The result was that the simple DC-3 was clearly out of the picture because it had neither the cargo capacity nor the cross-range the Air Force demanded. In fact all existing designs were far too small, as a 40,000 lbs delivery to polar orbit equates to a 65,000 lbs delivery to a “normal” 28 degree equatorial orbit. In fact any design using simple straight or fold-out wings was not going to meet the cross range requirements, so any future design would require a more complex, heavier delta wing.
Worse, any increase in the weight of the upper portion of a launch vehicle, which had just occurred, requires an even bigger increase in the capability of the lower stage used to launch it. Suddenly the two-stage system grew in size to something larger than the Saturn V, and the complexity and costs to develop it skyrocketed.

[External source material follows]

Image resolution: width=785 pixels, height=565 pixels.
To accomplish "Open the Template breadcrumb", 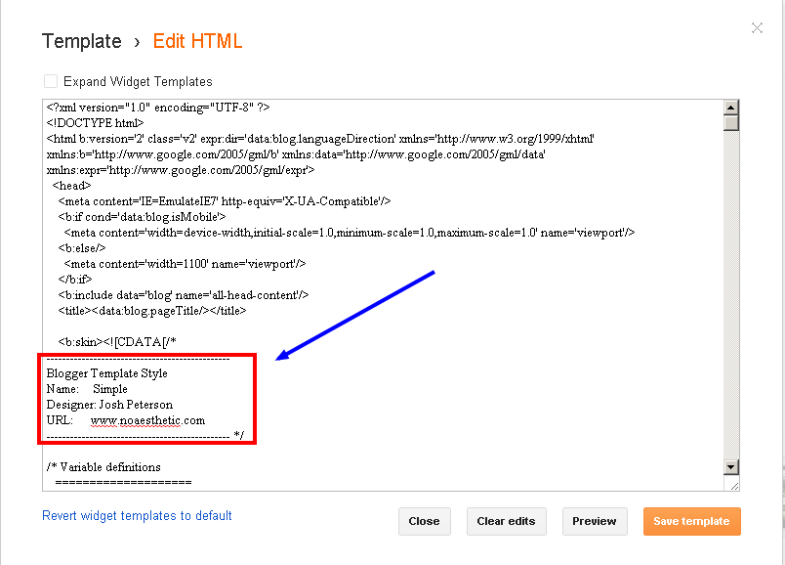I will tap(82, 41).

With the budgets being pressed by inflation at home and the Vietnam War abroad, Congress and the Administration generally couldn’t care less about anything as long-term as space exploration and were therefore looking to make further deep cuts to NASA’s budget. But with a single long term project on the books, there wasn’t much they could do in terms of cutting whole projects — the shuttle was all that was left, cut that and there would be no US manned space program by 1980.

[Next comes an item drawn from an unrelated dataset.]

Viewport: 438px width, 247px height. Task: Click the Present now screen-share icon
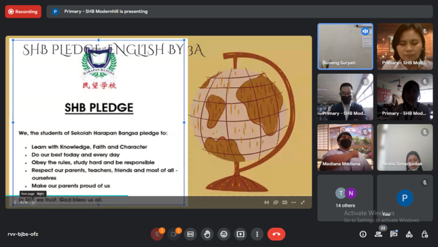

Instead they looked to reduce the year-to-year costs of development to a stable figure. That is, they wished to see the development budgets spread out over several more years. This is somewhat difficult to do–you can’t build half a rocket. The result was another intense series of redesigns in which the re-usable booster was eventually abandoned as impossible to pay for. Instead a series of simpler rockets would launch the system, and then drop away for recovery. Another change was that the fuel for the shuttle itself was placed in an external tank instead of internal tanks from the previous designs. This allowed a larger payload bay in an otherwise much smaller craft, although it also meant throwing away the tankage after each launch.
The shuttle program was launched on January 5, 1972 and the prototype shuttle “the enterprise” was complete by 1976 and only used for testing. The first fully functional shuttle orbited was the Columbia, which was delivered to Kennedy Space Centre on March 25, 1979 and was first launched on April 12, 1981 with a crew of two. Challenger was delivered to KSC in July 1982, Discovery was delivered in November 1983, and Atlantis was delivered in April 1985. Challenger was destroyed in an explosion during launch in January 1986 with the loss of all seven astronauts on board, and Endeavour was built as a replacement (using spare parts originally built for the other orbiters) and delivered in May 1991. Columbia was lost, with all seven crew, in a re-entry mishap on February 1, 2003.

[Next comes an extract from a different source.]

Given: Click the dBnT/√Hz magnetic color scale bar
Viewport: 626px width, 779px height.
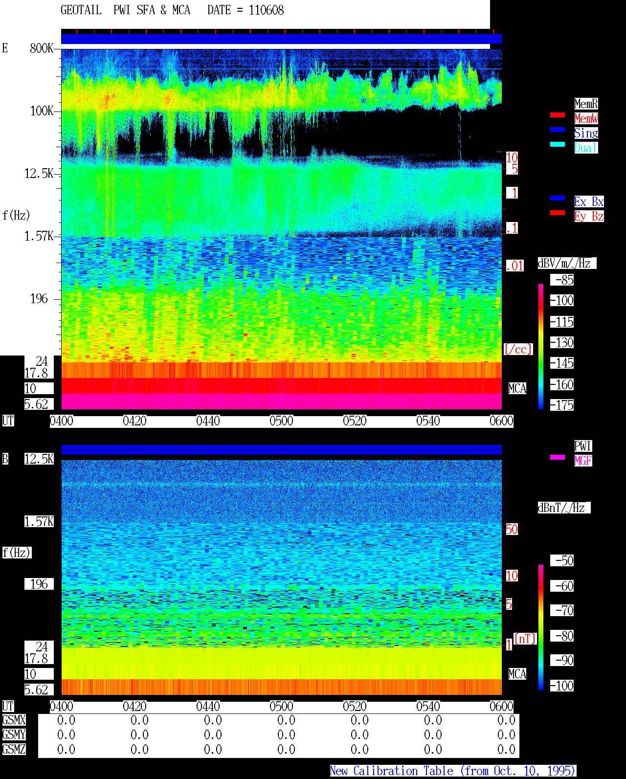Looking at the screenshot, I should coord(541,627).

Whilst the shuttle has been a reasonably successful launch vehicle, it had been unable to meet its goals of radically reducing flight launch costs, as each flight costs on the order of $500 million rather than initial projections of $10 to $20 million. continual design improvements and testing has 25000 people working on the shuttle program, the idea behind a reusable craft was to get the shuttle working on a two week turn around, in reality this can take months. The Reason for designing the Shuttle the way it is was to get the Air Force involved, by the time the project had got too far the Air Force gave up on the shuttle and returned to using titan rockets. Today NASA are looking to replace the Shuttle with an Orbital Space Plane project to become a ferry to and from the ISS, this OSP will be a simpler design perhaps not far different to what NASA wanted in the first place.